Op het college van 20 januari 2023 (jaarnummer 377) werd de timing voor de zevende aanpassing van het meerjarenplan goedgekeurd. Gewoonlijk voert de stad 2 aanpassingen meerjarenplan per jaar uit, één in het voorjaar en één in het najaar. De impact van de cyber-aanval vereist een bijstelling van deze aanpak. In 2023 gebeurt er daarom enkel in het najaar een aanpassing van het meerjarenplan.

In afwachting van de aanpassing van het meerjarenplan kunnen de nodige budgettaire verschuivingen maximaal uitgevoerd worden door middel van interne kredietaanpassingen light.
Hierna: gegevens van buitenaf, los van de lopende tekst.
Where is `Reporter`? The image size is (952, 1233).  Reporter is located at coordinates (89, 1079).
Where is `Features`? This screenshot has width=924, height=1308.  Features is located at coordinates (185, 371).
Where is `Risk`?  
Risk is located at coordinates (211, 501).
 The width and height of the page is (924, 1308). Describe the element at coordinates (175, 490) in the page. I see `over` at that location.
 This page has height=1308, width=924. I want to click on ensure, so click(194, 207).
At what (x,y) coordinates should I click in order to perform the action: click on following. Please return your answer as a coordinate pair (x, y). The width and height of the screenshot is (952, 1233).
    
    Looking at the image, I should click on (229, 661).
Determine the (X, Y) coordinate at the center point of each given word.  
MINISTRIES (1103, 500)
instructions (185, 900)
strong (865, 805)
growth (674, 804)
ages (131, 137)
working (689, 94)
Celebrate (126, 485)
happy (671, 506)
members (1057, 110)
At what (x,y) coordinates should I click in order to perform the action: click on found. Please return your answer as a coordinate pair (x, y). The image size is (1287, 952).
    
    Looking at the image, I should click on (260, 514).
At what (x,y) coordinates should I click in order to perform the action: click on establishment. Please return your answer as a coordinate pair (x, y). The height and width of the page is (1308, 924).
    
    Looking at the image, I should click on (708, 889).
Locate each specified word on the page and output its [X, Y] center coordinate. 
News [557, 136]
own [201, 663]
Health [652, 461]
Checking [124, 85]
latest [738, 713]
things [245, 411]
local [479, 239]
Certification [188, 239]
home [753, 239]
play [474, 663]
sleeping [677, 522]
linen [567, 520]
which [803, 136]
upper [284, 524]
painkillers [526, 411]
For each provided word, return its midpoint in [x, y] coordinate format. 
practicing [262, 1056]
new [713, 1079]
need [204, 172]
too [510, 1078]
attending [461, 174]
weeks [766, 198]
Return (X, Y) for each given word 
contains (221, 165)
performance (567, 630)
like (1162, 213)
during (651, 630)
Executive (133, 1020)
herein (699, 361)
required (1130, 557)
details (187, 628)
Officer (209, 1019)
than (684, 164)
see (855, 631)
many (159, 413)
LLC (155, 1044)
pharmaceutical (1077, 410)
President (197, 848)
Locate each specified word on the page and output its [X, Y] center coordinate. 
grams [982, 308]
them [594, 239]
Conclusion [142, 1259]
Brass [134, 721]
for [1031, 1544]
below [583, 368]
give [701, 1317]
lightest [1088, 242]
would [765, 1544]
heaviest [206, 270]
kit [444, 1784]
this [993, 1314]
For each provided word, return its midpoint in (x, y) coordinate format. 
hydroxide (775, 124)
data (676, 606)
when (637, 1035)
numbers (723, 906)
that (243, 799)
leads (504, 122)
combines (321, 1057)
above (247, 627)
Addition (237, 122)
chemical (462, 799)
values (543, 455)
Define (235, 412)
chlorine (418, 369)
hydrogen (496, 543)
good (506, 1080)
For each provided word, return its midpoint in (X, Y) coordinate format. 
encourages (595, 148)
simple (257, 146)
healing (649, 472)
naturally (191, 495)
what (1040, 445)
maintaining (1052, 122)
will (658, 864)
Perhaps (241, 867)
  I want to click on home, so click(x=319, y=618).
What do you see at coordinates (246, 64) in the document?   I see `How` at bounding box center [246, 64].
In voorliggend collegebesluit gaat het om specifieke budgettaire dossiers die in afwachting van de zevende aanpassing van het meerjarenplan reeds extra actie vereisen.

Gelijkaardige besluiten werden goedgekeurd op het college van 24 februari 2023 (jaarnummer 1078) , 10 maart 2023 (jaarnummer 1429) en 31 maart 2023 (jaarnummer 1967), 21 april 2023 (jaarnummer 2556), 2 juni 2023 (jaarnummer 3683) en op het vast bureau van 5 mei 2023 (jaarnummer 105). 

Juridische grond

Artikel 13 van het Besluit van de Vlaamse regering betreffende de beleids- en beheerscyclus van 26 juni 2018:
"De uitgavenkredieten zijn limitatief op het niveau van het totaal van de exploitatie en het totaal van de investeringen.
De kredieten mogen alleen gebruikt worden voor de bestemming die in het meerjarenplan wordt vooropgesteld."

Argumentatie

Voorstellen

1. Vlaamse subsidie e-Inclusie

Voor stad Antwerpen werd er in november 2022 3.633.512,00 EUR toegekend vanuit Vlaanderen voor in het kader van de subsidie 'Iedereen Digitaal - uitrol van een lokaal e-inclusiebeleid'. In eerdere besluiten van 24 februari 2023 (jaarnummer 1078) en 31 maart 2023 (jaarnummer 1967) werd al respectievelijk 835.976,59 EUR en 112.500,00 EUR versneld voorzien voor concrete projecten.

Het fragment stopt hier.